GENESTACK_PROMETHEUS_CONFIG_DIR=\
"${GENESTACK_PROMETHEUS_CONFIG_DIR:-$GENESTACK_CONFIG_DIR/helm-configs/prometheus}"

VALUES_BASE_FILENAMES=(
    "prometheus-helm-overrides.yaml"
    "alerting_rules.yaml"
    "alertmanager_config.yaml"
)

# Though it probably wouldn't make any difference for all of the
# $GENESTACK_CONFIG_DIR files to come last, this takes care to fully preserve
# the order
echo "Including overrides in order:"
values_args=()
for BASE_FILENAME in "${VALUES_BASE_FILENAMES[@]}"
do
    for DIR in "$GENESTACK_PROMETHEUS_DIR" "$GENESTACK_PROMETHEUS_CONFIG_DIR"
    do
        ABSOLUTE_PATH="$DIR/$BASE_FILENAME"
        if [[ -e "$ABSOLUTE_PATH" ]]
        then
            echo "    $ABSOLUTE_PATH"
            values_args+=("--values" "$ABSOLUTE_PATH")
        fi
    done
done
echo

helm repo add prometheus-community \
    https://prometheus-community.github.io/helm-charts
helm repo update
helm upgrade --install kube-prometheus-stack prometheus-community/kube-prometheus-stack \
    --create-namespace --namespace=prometheus --timeout 10m \
    "${values_args[@]}" \
    --post-renderer "$GENESTACK_CONFIG_DIR/kustomize/kustomize.sh" \
    --post-renderer-args prometheus/overlay "$@"

Alert Manager

The kube-prometheus-stack not only contains our monitoring components such as Prometheus and related CRD's, but it also contains another important features, the Alert Manager. The Alert Manager is a crucial component in the alerting pipeline as it takes care of grouping, deduplicating and even routing the alerts to the correct receiver integrations. Prometheus is responsible for generating the alerts based on the Alerting Rules we defined. Prometheus then sends these alerts to the Alert Manager for further processing.

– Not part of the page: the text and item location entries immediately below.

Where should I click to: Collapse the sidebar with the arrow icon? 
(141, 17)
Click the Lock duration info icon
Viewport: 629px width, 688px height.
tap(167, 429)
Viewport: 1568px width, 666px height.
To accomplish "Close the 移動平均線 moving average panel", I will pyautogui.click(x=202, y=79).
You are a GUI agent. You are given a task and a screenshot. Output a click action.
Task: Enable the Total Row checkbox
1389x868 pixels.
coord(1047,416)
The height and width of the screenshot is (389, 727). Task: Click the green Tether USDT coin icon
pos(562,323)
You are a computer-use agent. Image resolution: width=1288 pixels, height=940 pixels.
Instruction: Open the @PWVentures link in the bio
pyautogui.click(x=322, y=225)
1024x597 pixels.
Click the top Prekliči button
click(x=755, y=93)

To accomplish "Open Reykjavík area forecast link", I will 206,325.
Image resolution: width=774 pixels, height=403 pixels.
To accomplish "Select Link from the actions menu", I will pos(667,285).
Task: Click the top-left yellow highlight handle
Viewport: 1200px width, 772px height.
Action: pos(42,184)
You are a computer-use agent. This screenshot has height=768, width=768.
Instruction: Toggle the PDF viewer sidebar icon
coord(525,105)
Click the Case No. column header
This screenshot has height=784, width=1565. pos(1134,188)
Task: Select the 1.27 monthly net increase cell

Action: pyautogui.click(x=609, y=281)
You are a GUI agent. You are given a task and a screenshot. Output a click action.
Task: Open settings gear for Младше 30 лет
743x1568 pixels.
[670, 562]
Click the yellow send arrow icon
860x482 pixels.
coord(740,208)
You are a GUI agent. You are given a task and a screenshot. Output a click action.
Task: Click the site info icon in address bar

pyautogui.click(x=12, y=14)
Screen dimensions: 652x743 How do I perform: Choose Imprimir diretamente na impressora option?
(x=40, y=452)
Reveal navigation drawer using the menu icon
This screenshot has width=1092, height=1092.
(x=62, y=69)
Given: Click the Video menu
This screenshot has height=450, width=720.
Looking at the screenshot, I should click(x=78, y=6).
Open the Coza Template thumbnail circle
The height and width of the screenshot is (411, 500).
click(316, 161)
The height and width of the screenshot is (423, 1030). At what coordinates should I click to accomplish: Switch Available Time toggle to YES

The below diagram gives a better idea of how the Alert Manager works with Prometheus as a whole. Prometheus Architecture

Genestack provides a basic alertmanager_config that's separated out from the primary Prometheus configurations for similar reasons the alerting rules are. Here we can see the key components of the Alert Manager config that allows us to group and send our alerts to external services for further action.

  • Inhibit Rules Inhibition rules allows us to establish dependencies between systems or services so that only the most relevant set of alerts are sent out during an outage
  • Routes Routing-related settings allow configuring how alerts are routed, aggregated, throttled, and muted based on time.
  • Receivers Receiver settings allow configuring notification destinations for our alerts.

These are all explained in greater detail in the Alert Manager Docs.

The Alert Manager has various baked-in methods to allow those notifications to be sent to services like email, PagerDuty and Microsoft Teams. For a full list and further information view the receiver information documentation.

The following list contains a few examples of these receivers as part of the alertmanager_config found in Genestack.

We can now take all this information and build out an alerting workflow that suits our needs!

Genestack alerts

This section contains some information on individual Genestack alert.

MariaDB backup alert

Based on a schedule of 6 hours by default, it allows 1 hour to upload and alerts when MySQL doesn't successfully complete a backup.

It alerts at warning level the first time this happens, and at critical level the second time this happens.